Forensic expert Stephen Maxwell explained to the court how charred ATM receipts, along with burnt bank documents and religious pamphlets, were recovered from the site of a bonfire behind Hamilton's house. Bank officials from Allied Irish Bank and First Trust Bank submitted documents to the court proving that cash had been withdrawn from the bank accounts of Harron and her husband via an ATM in Loughrea in September 2003, and that the charred receipts matched these transactions.

Taking the stand to testify in his own defense, Hamilton vehemently denied murdering Attracta Harron, however he did admit to lying to detectives investigating her death while under interrogation over three days. Hamilton had originally claimed to police he had not driven the Hyundai Lantra that was later found on fire at his house on the day of Harron's disappearance, as he was worried about getting in trouble for driving without a license or insurance. Hamilton clarified to the court that he had in fact travelled to Clady to buy petrol, as well as a second journey around his home. Hamilton also denied committing the rape he was convicted of in 2001, and asserted he only pled guilty after his legal representatives persuaded him to do so in the hope of a lighter sentence.

==Verdict and sentencing==
Hamilton was found guilty of Attracta Harron's murder on 12 April 2006. Trial judge Justice McLaughlin, when sentencing him on 4 August 2006, recommended that he should never be released from prison and thus sentenced him to a whole-life order (the first time this had happened in Northern Ireland, though such sentences have been imposed on as many as 50 inmates in England and Wales). As he was led away by prison officers, Hamilton was observed to be smirking by members of the media.
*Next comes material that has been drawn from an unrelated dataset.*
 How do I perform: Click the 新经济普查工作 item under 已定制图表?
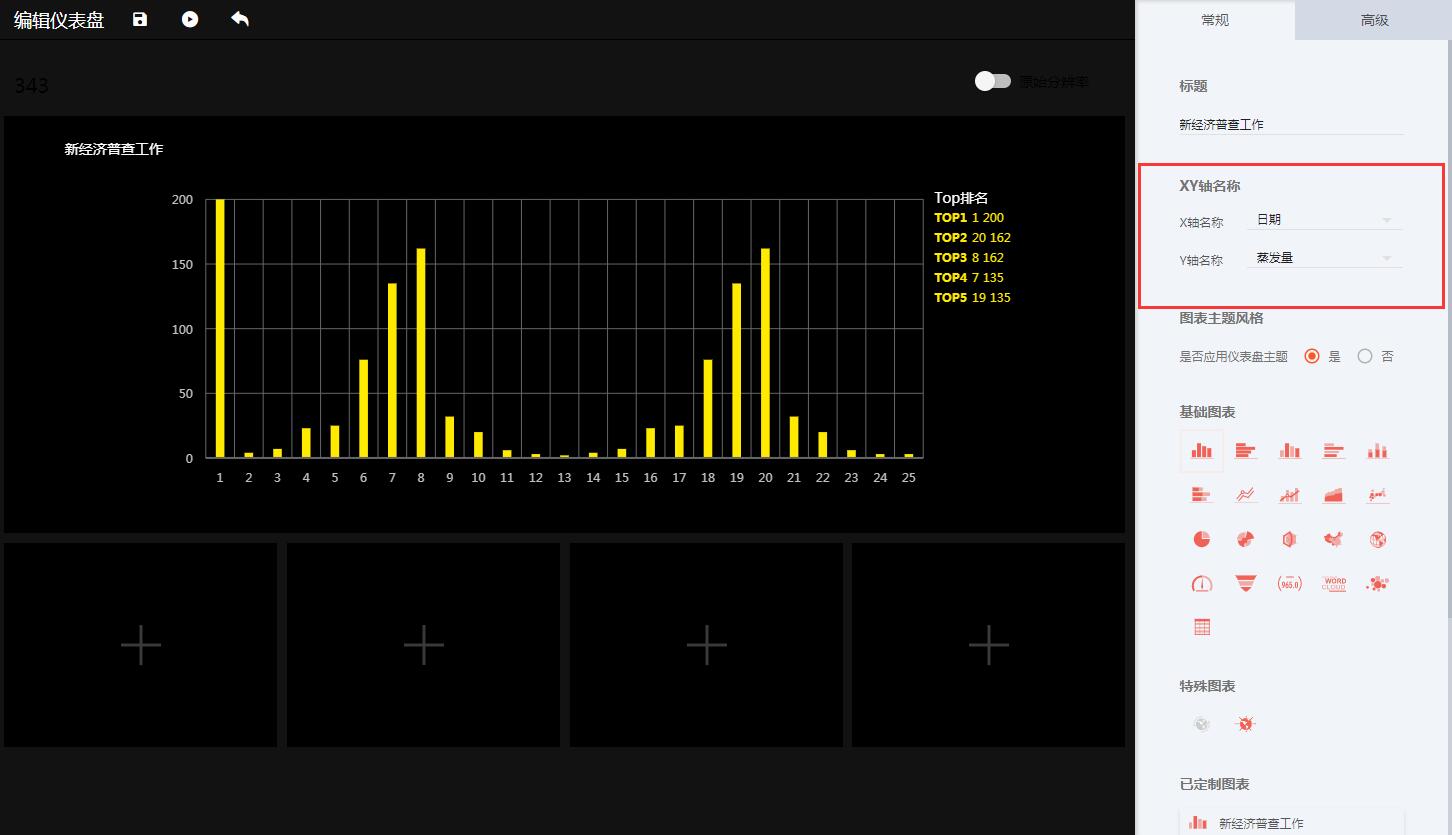pos(1260,823)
However, on 27 June 2008 the Court of Appeal instead ruled that he be re-sentenced to life in prison and would have to serve a minimum of 35 years before parole could be considered, meaning that he is now expected to remain in prison until at least 2040, when he would be 58. Hamilton's crimes were the subject of a serious case review in 2006.

==Incarceration at Maghaberry==
In autumn 2006, Hamilton was attacked and beaten by a fellow prisoner in Erne House in Maghaberry Prison. He has been held in Maghaberry since his conviction. At that time he maintained his innocence of the Harron murder.